Namun, khusus untuk yang terjadi di Tanah Suci, 28 tahun sebelum Tragedi Mina, Mekkah pernah menjadi saksi terbunuhnya 400 orang sebagai dampak dari kerusuhan antara jemaah haji dari golongan Syiah Iran dengan aparat keamanan Arab Saudi.
Sejak 1981 Iran telah terbiasa mengadakan demonstrasi menentang Israel dan Amerika Serikat. Aksi ini kemudian dilakukan juga oleh para jemaah haji asal Iran pada hari Jumat tanggal 31 Juli 1987 di Mekkah. Pawai yang disertai semboyan-semboyan khas Iran sebelumnya berjalan lancar, hingga massa aksi berada di ujung jalan di mana rute aksi itu dijalankan.
Tak hanya menemui kebuntuan, mereka juga mendapat hadangan dari polisi anti huru-hara Arab Saudi dan barisan Tentara Nasional.
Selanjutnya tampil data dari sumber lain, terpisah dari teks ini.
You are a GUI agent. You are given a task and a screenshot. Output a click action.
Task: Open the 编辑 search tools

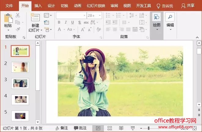pyautogui.click(x=170, y=21)
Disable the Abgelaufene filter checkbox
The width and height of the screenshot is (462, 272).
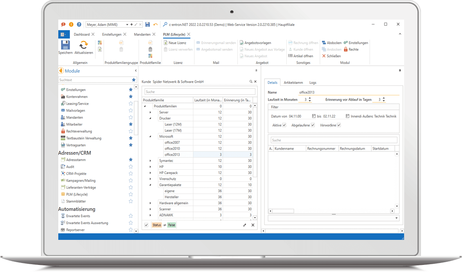(313, 125)
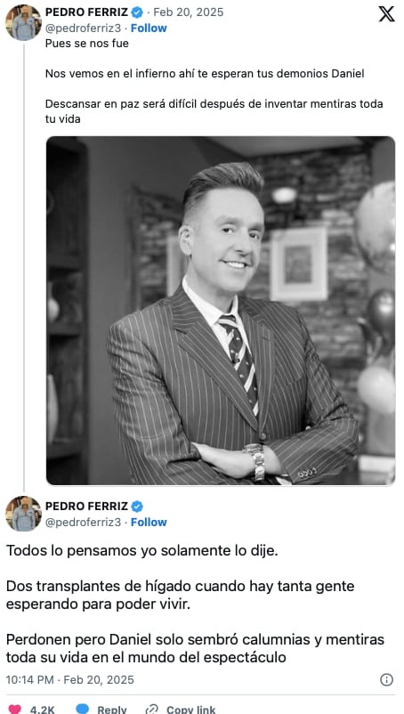Click PEDRO FERRIZ name in the top tweet
The width and height of the screenshot is (404, 714).
click(x=86, y=12)
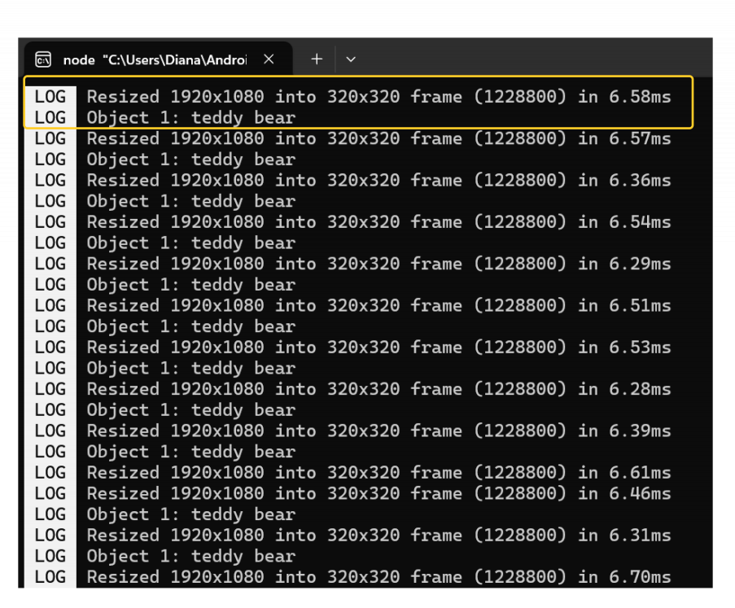The width and height of the screenshot is (735, 608).
Task: Click the log line ending in 6.46ms
Action: (x=378, y=493)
Sejumlah demonstran meminta massa aksi meneruskan pawai menuju Masjid Besar. Sayangnya, ada beberapa oknum dengan identitas tak jelas yang mulai melempari massa aksi dengan batu bata dan benda lainnya. Akhirnya kerusuhan pecah antara massa aksi melawan aparat keamanan.
Aparat keamanan Arab Saudi dikabarkan menggunakan pentungan dan tongkat listrik untuk menghalau massa, sedangkan jemaah Iran mempersenjatai diri dengan pisau dan kayu. Aparat keamanan juga dilaporkan menembaki massa aksi. Laporan ini dibantah otoritas setempat yang bersikukuh bahwa korban yang jatuh murni dikarenakan perkelahian dan penyerbuan.
Terlepas dari senjata yang dipakai atau informasi simpang siur terkait siapa yang memulai kerusuhan, dampak dari kerusuhan itu adalah ada 402 darah manusia yang tumpah mengotori Tanah Suci Mekkah. Mereka terdiri dari 275 warga Iran, 85 warga Arab Saudi termasuk dari aparat keamanan, dan 42 jemaah haji dari sejumlah negara. Sementara itu korban luka-luka mencapai 649 orang yang terdiri dari 303 warga Iran, 145 warga Arab Saudi, dan 201 warga negara lain.
Dua dekade setelahnya, Tragedi Mina yang (kebetulan) menelan banyak korban dari warga Iran kembali memanaskan tensi kedua negara. Kali ini memang belum ada korban jiwa yang jatuh dari kedua pihak, tetapi perselisihan politik yang awet tersebut telah resmi membatalkan rencana warga Iran berhaji.
Mereka yang kecewa adalah korban yang sesungguhnya. Pun dari pihak pemerintah Arab Saudi yang telah rugi secara ekonomi. Secara jumlah, delegasi asal Iran di setiap penyelenggaraan ibadah haji biasanya yang terbanyak dibanding delegasi dari negara lain.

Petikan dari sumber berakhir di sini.